Makhlouf del BCE reafirma objetivo de inflación del 2%, evita comentar sobre junio
El miembro del Consejo de Gobierno del BCE, Gabriel Makhlouf, reiteró el compromiso del banco central con su objetivo de inflación del 2%, pero se negó a indicar si se avecina una subida de tasas en junio, manteniendo al mercado expectante.

El miembro del Consejo de Gobierno del Banco Central Europeo (BCE), Gabriel Makhlouf, afirmó que el BCE sigue comprometido con devolver la inflación a su objetivo del 2%, pero se negó a comentar si es probable una subida de tasas en la reunión de junio. Hablando en Dublín, Makhlouf enfatizó que el banco central basará sus decisiones en los datos entrantes, evitando cualquier orientación futura sobre el momento de la próxima medida.

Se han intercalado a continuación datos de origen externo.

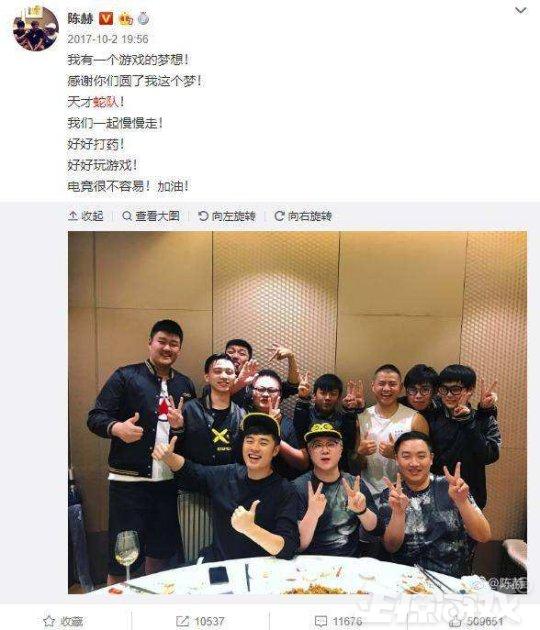
Task: Open the comments icon showing 11676
Action: point(321,622)
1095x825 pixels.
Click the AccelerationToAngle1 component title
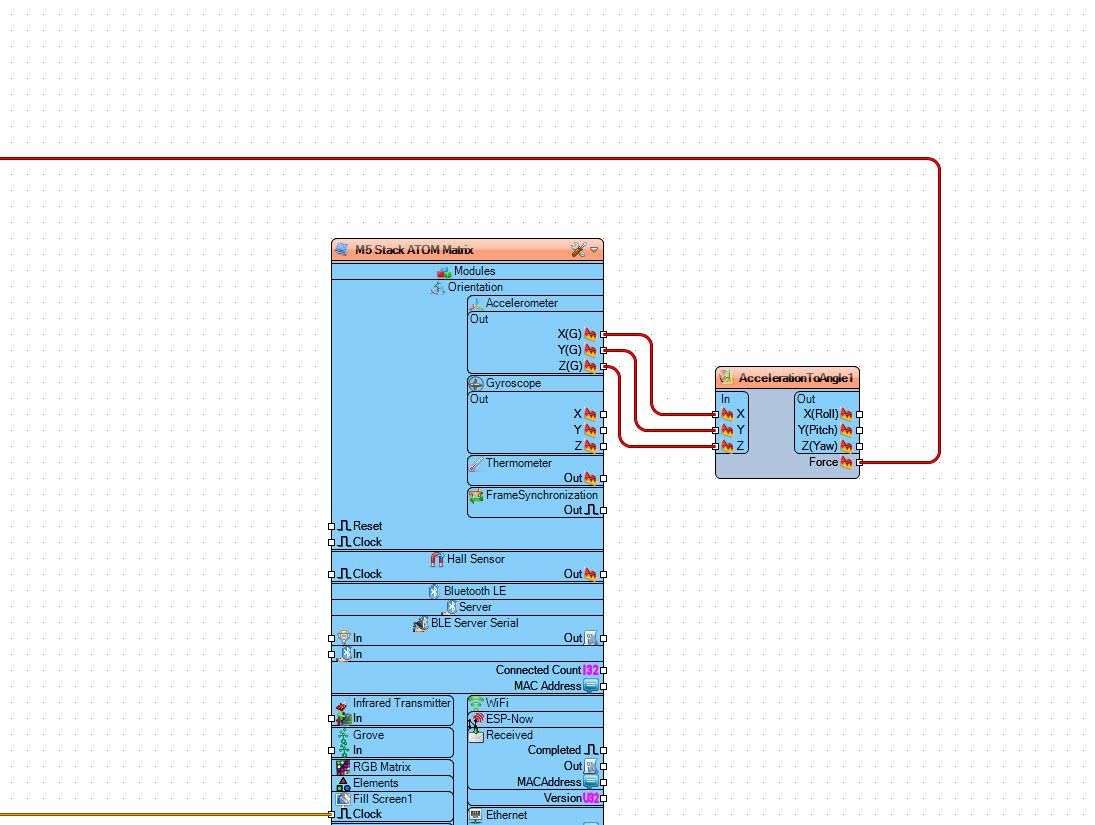point(796,378)
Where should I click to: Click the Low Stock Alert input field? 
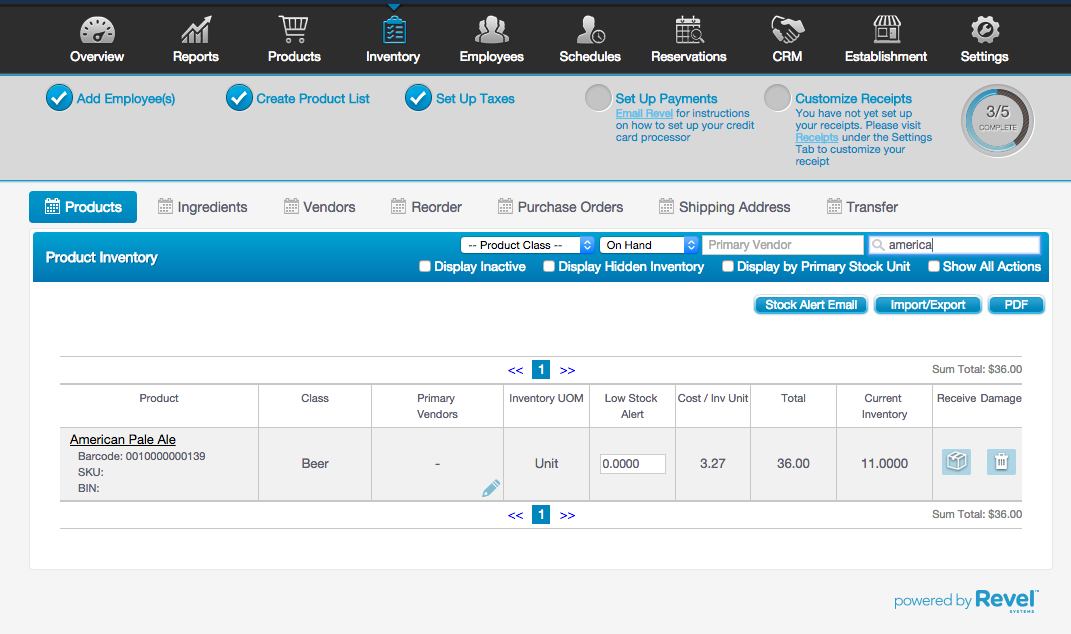coord(632,464)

Las declaraciones se producen cuando los mercados descuentan una probabilidad de alrededor del 60% de una subida de 25 puntos básicos en junio, según datos de swaps. La negativa de Makhlouf a confirmar o negar el movimiento deja a los operadores dependiendo de los datos económicos y de otros discursos del BCE para obtener pistas. El BCE navega un delicado equilibrio entre combatir la inflación persistente—aún por encima del 2% en la zona euro—y evitar una recesión. Para los operadores de tasas, el motor clave sigue siendo la perspectiva de inflación y los datos de crecimiento salarial, que influirán en el ritmo de ajuste. Las cotizaciones de tasas en tiempo real de NowPrice muestran la curva de swaps de la zona euro ligeramente más pronunciada en el día, reflejando incertidumbre sobre la tasa terminal.

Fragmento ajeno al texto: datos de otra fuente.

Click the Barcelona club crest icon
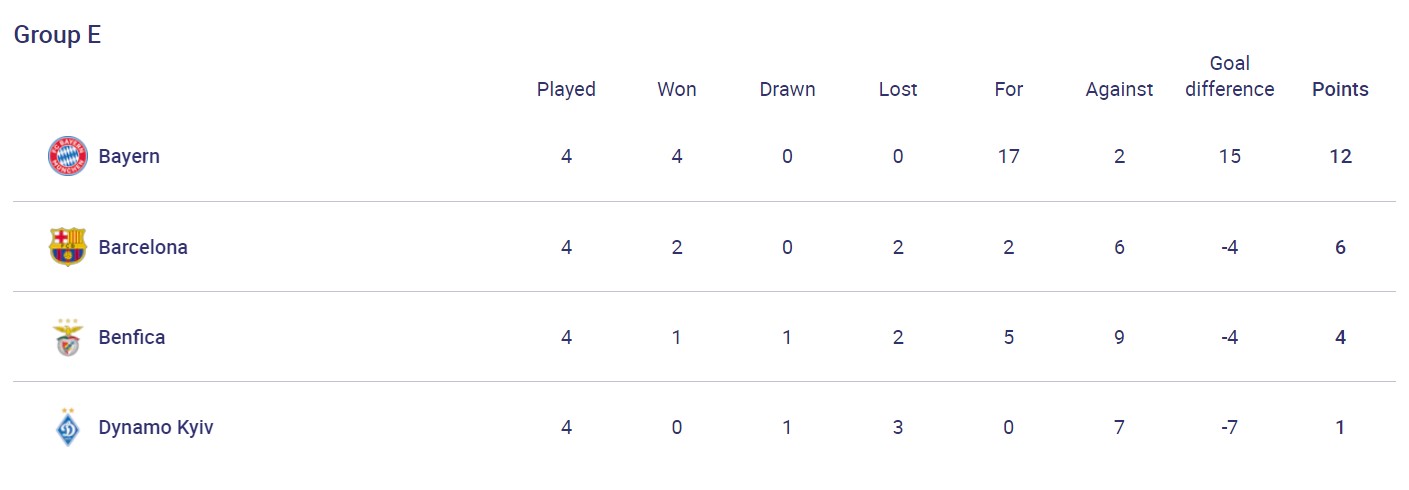This screenshot has height=490, width=1409. pos(68,247)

De cara al futuro, los operadores se centrarán en el índice de precios al consumidor de la zona euro de mayo, que se publicará la próxima semana, y que podría consolidar o debilitar el caso para una subida en junio. Además, los comentarios de otros funcionarios del BCE, especialmente la presidenta Christine Lagarde y el economista jefe Philip Lane, serán examinados en busca de cualquier cambio de tono. La reunión de junio del BCE es ahora el riesgo de evento clave para las tasas de la zona euro, con los mercados descontando plenamente al menos una subida más pero inciertos sobre el momento exacto y la magnitud. La postura cautelosa de Makhlouf sugiere que el BCE quiere mantener la opcionalidad abierta, especialmente dada la recuperación desigual entre los estados miembros.